Requirements:
1. In the forum thread, why does the first poster add a pink or blue hat or blanket when dressing her babies in gender neutral clothes?
2. Write out the stretch of the forum thread from "And as for the" through "my baby 'it'!".

Passage provided:

--- START ---

I think the lesson to take away from your early experiences is that you need to support her to be herself, rather than to rage against all things feminine just because of the label. From quite an early age I've let my daughter choose clothes in the shops, I never say which side of the store she 'should' be in, ad without fail she goes for something sparkly or floaty. Every morning I ask her if it's a skirt day or a trousers day, in over a year it's only once been a trousers day. She likes to look feminine, but that doesn't make her an airhead. She is extremely good at maths, loves construction toys, she would never chose to spend time indoors if she could be outside climbing or playing in leaves/mud/water. I'm encouraging her to form her own niche, she doesn't have to be 100% girly or 100% anti-girl, she just needs to be happy being who she naturally is. I think most people are the same, for example I don't think I ever wore anything other than heels unless I was in the gym until my first pregnancy, yet I also trained 4 times a week in kickboxing and kali and met my husband on a computer game. Your daughter may come out just like you, she may come out the polar opposite, most likely she'll be somewhere in the middle, but you clearly know what it feels like to have to pretend to be someone you're not if you want to fit in, support your daughter in her choices even if they're not what you would pick for yourself. 

And as for the pink clothes, there are some lovely gender neutral clothes in bright colours, I put both of mine in them but I would tend to have a hat or blanket in pink or blue because I hated people calling my baby 'it'!


----------



## MyFavSurprise

I personally have my own fears about this as well such as how will I play dolls with her when I was never very girly, though I had dolls..that i threw in the backyard.. it makes me think of my aunt though, who finally got her baby girl after 2 boys and she couldn't wait to put her in frilly dresses and do her hair.. well, my cousin spent most of her childhood naked, she was a natural nudist, she would strip anywhere and wanted nothing to do with dresses especially. I remember her best standing at the beach in a pair of shorts and no shirt watching the surfers. Anyway, even though my aunt did not get the girly girl she hoped for and they were opposites, they have an awesome relationship and always have


----------



## minties

We don't have any frills in this house . Both of my kids like ninja turtles and lego above all else. Sophie hates any sort of doll. I think we have influenced her quite strongly. That is Sophie in my avatar as a small toddler, dressed how she pleases, in "boys" clothes.

--- END ---

Data provided:
--- START ---

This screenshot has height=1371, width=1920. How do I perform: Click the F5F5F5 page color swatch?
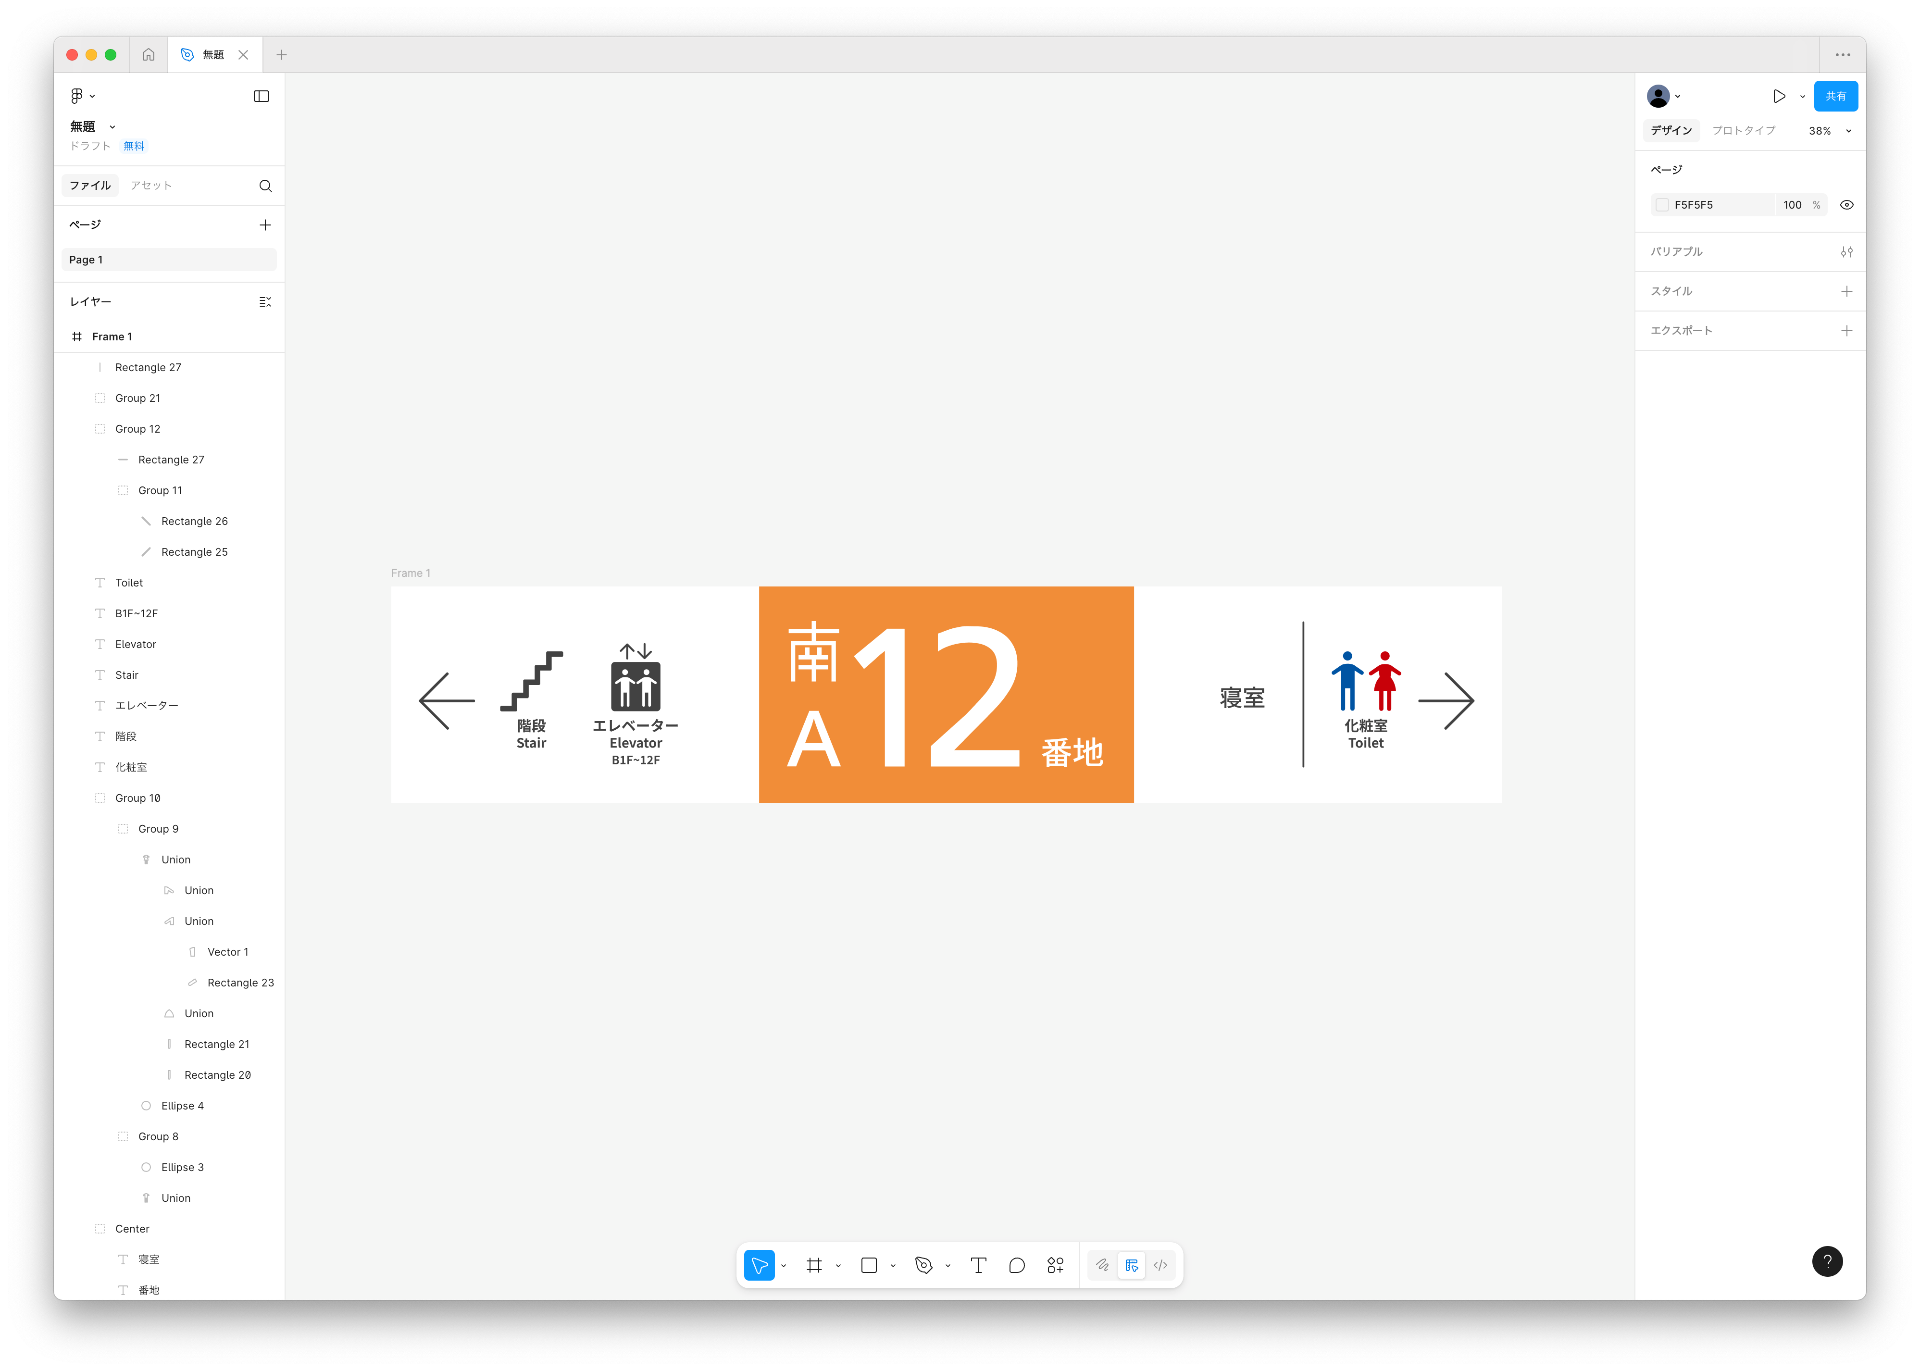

--- END ---

Answers to each task:
1. She hated people calling her baby "it," so a pink or blue hat or blanket signaled whether the baby was a girl or a boy.

2.
And as for the pink clothes, there are some lovely gender neutral clothes in bright colours, I put both of mine in them but I would tend to have a hat or blanket in pink or blue because I hated people calling my baby 'it'!